Animal agriculture causes disproportional environmental impact relative to other types of food production. The industry is responsible for roughly 32% of human-generated global methane emissions, which have heat-trapping properties 28 times that of carbon dioxide. Like the oil and gas industries, meat and dairy companies are aware of their environmental impact and the importance of sustainability for the public. To preserve consumer and investor trust, these companies employ strategies that exaggerate the degree of their environmental practices. This greenwashing involves policies and initiatives that give the appearance of progress towards sustainability while resulting in little to no meaningful change. Greenwashing in industries that produce more pollution, such as meat and dairy, is particularly problematic. It allows companies to continue harmful practices that undermine broader climate commitments and still maintain an environmentally friendly image.
This study evaluated 1,233 environmental claims made by 33 of the world’s largest meat and dairy companies, using a pre-established framework for identifying and categorizing greenwashing tactics. The researchers relied on company websites and publicly available sustainability reports published between 2021 and 2024. They assessed whether the claims were climate related, noted any company pledges and efforts focused on the future, and documented the number of claims for which companies offered evidence. They also categorized the type of evidence provided.
The researchers found broad agreement over whether the claims constituted greenwashing or not. However, there was disagreement over how to sub-categorize many of the claims according to the framework (for example, whether to label a greenwashing claim as vague or empty), and so they decided not to report on these sub-categories.

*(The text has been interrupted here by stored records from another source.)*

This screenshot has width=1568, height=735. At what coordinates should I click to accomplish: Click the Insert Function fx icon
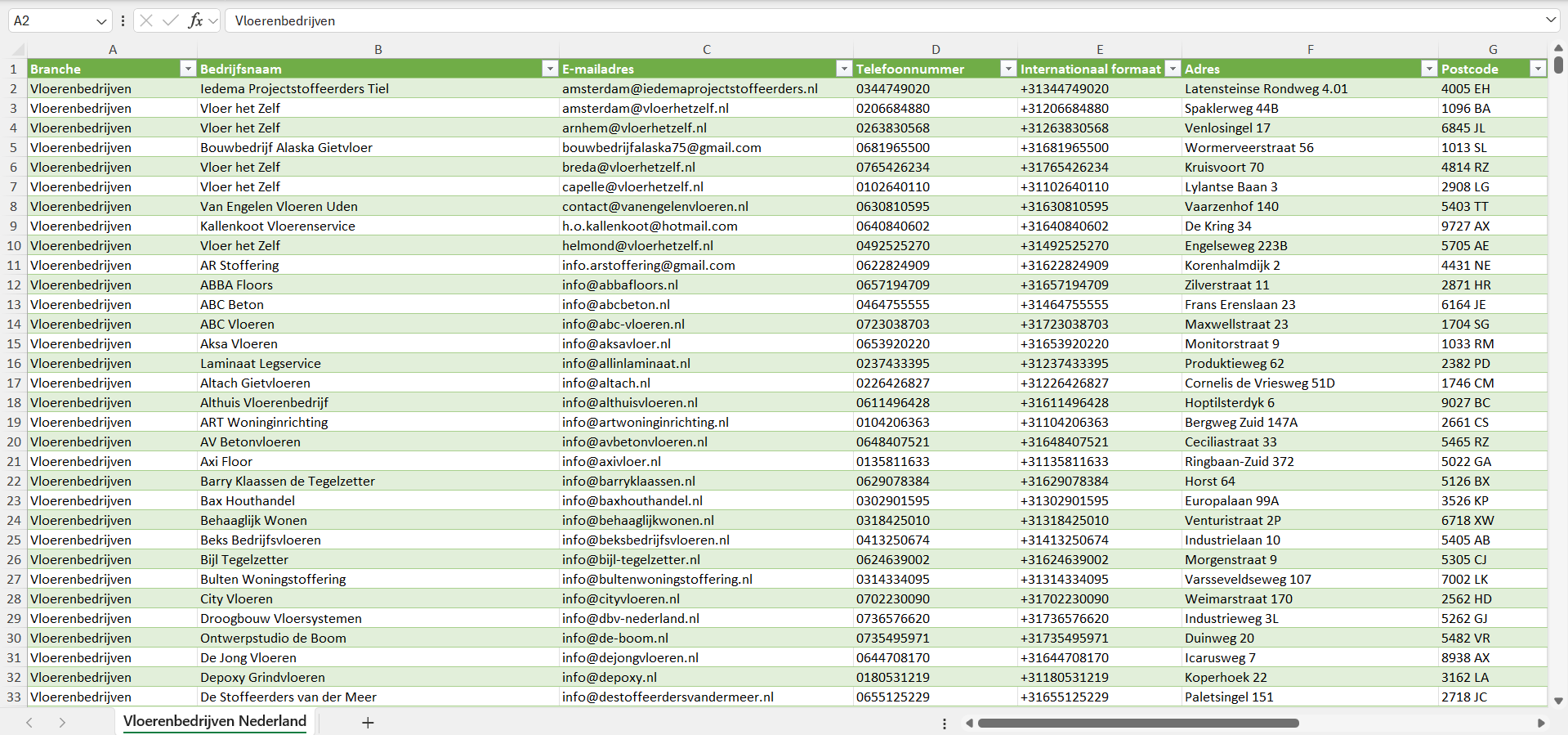pyautogui.click(x=195, y=20)
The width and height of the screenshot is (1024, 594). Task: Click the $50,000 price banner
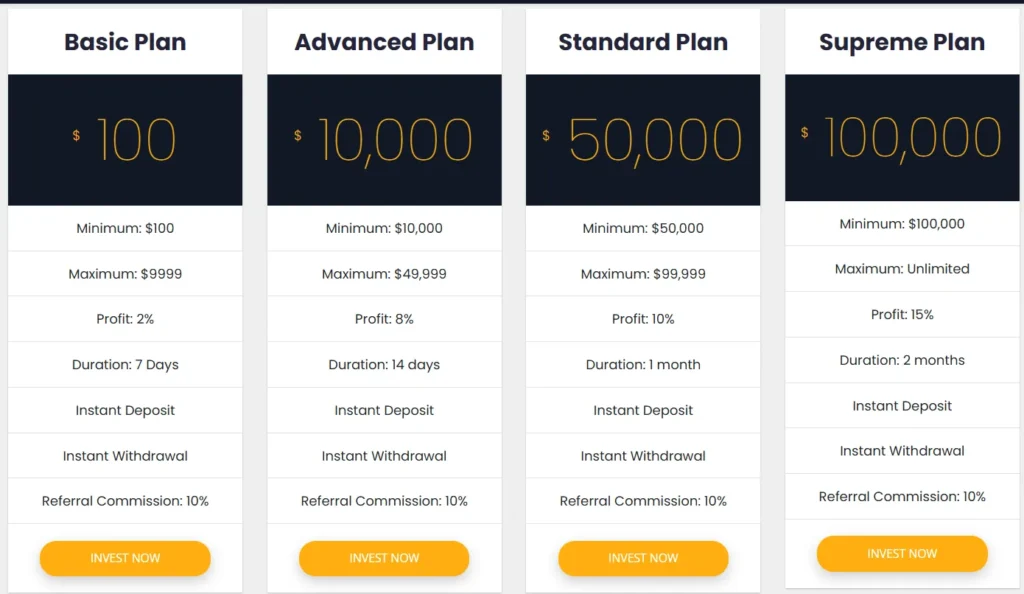[x=643, y=140]
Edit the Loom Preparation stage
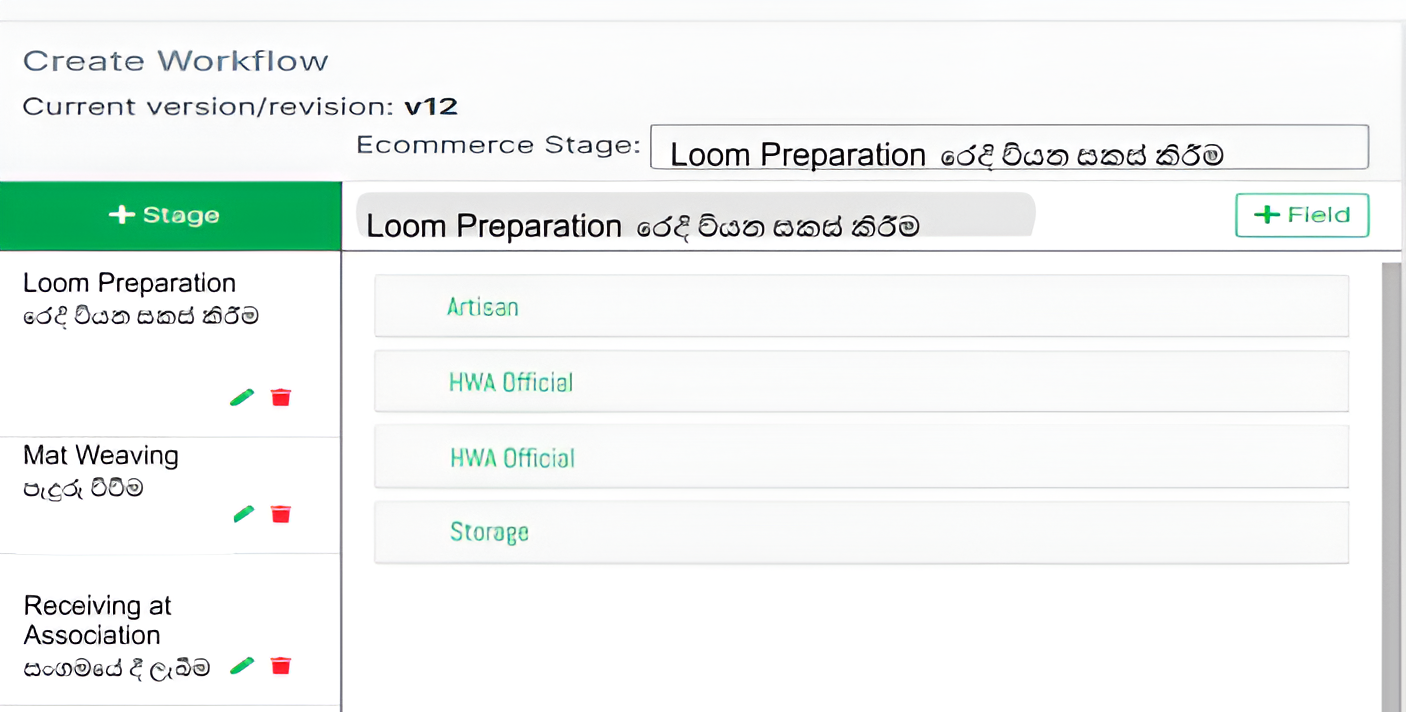This screenshot has width=1406, height=712. coord(242,398)
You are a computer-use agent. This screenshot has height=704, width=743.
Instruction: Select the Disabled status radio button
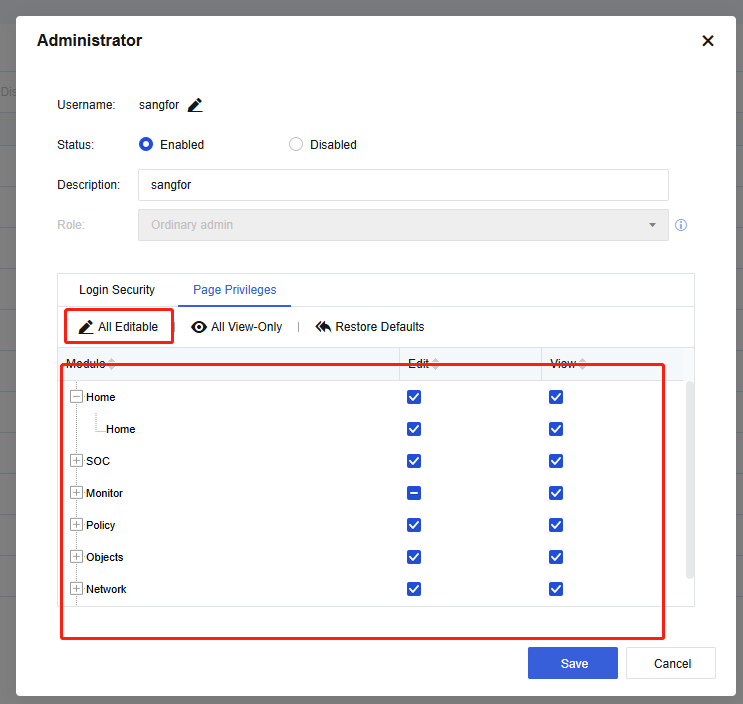[x=296, y=144]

Of the 1,233 environmental claims, 98% could be classified as greenwashing. Over two-thirds (68%) of the claims were climate related, and 38% were unverifiable promises about the future such as “achieve carbon neutrality by 2030.” Additionally, just 29% of the claims offered supporting evidence, raising questions about their credibility and making assessment difficult. Of those that provided evidence, more than half (52%) referenced an internal pilot program or case study and only three cited scholarly literature.
Many environmental claims were vague or trivial in impact. For example, ABP Group, a meat company, highlighted how they were looking into a “more all-round sustainable beef production model for the dairy herd” without providing details. Another meat company, NH Foods, reduced the width of the tape used for their sausage products by three millimeters. Some simply cited alignment with broader climate initiatives or government policies, such as the Science Based Targets initiative and Paris Agreement, as proof of their support for climate action and progress.
Seventeen of the 33 companies have made net-zero commitments. While all but one of these (Dairy Farmers of America) set a specific target year, few have actually laid out plans for implementation. Even when discussed in detail, these plans often rely on carbon offsets and fail to address other forms of pollution.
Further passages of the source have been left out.